We keep coming back to the very basic concept - do not touch someone until you know that they are okay with being touched.

Do you agree with that basic concept or not?

Sorry I never replied to this rest of this.

No we do not seem to agree on the basic concept. And while I think that you will jump on that and try to use it without the proper context I will now explain the proper context.

The reason we do not seem to agree is over your use of the "know". You say "Do not touch someone until you "know" that they are okay with being touched".

You are using "know" in a way that is both literal and not and that is a problem.

You have already admitted you do not ask her if she is ok with touch. You do not verbalize it.

But you have also detailed you use a number of tactics to try and "ensure" she desires the touch but you want to equate "ensure" to "know" and they are not the same thing. You might feel confident with 99% certainty that she has given you all the signals to proceed and yet end up wrong. And if you do end up wrong, if you are not infallible, then by your rules you are no better than the guy who did nothing first and just reached out and touched her because you both touched someone who did not want it, you both committed battery.
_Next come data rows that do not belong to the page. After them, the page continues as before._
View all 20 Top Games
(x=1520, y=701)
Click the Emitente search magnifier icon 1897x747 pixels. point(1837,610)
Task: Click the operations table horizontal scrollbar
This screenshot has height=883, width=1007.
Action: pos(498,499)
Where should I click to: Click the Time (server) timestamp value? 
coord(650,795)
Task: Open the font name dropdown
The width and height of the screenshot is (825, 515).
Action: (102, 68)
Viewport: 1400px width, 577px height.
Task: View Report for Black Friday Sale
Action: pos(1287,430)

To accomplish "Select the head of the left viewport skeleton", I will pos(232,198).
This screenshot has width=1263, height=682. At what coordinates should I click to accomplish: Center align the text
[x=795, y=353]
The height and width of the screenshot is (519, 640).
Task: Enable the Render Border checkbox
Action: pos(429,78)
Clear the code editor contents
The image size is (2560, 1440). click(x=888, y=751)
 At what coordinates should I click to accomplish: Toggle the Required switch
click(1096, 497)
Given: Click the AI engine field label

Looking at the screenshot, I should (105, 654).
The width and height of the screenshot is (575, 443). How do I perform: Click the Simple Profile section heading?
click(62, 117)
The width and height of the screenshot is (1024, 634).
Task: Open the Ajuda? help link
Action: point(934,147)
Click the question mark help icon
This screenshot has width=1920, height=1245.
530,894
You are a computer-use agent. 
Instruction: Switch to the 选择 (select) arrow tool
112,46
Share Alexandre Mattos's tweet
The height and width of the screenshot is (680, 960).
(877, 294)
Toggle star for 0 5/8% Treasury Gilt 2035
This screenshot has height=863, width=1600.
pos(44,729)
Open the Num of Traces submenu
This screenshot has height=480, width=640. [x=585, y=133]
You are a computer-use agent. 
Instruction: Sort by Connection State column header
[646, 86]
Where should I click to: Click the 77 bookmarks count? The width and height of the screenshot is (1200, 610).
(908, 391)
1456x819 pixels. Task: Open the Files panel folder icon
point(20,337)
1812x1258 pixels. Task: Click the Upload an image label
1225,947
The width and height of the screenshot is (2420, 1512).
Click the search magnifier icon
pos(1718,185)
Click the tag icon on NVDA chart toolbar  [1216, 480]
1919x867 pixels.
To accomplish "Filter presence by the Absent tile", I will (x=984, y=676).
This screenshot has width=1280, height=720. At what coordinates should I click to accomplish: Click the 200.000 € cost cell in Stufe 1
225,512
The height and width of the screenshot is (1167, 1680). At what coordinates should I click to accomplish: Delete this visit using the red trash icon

And you consoling yourself with 'but... but... i really truly thought she wanted me to touch her' is meaningless at that point. You should not have touched until you KNEW for sure she wanted.

So if you won't ask her, then that ONLY leaves, trying to entice her to make the first move and touch you first. Asking her to take the risk of battery because you won't do it first because you are scared of the ramifications of an accusation. That is literally the only way to KNOW for sure if you don't ask.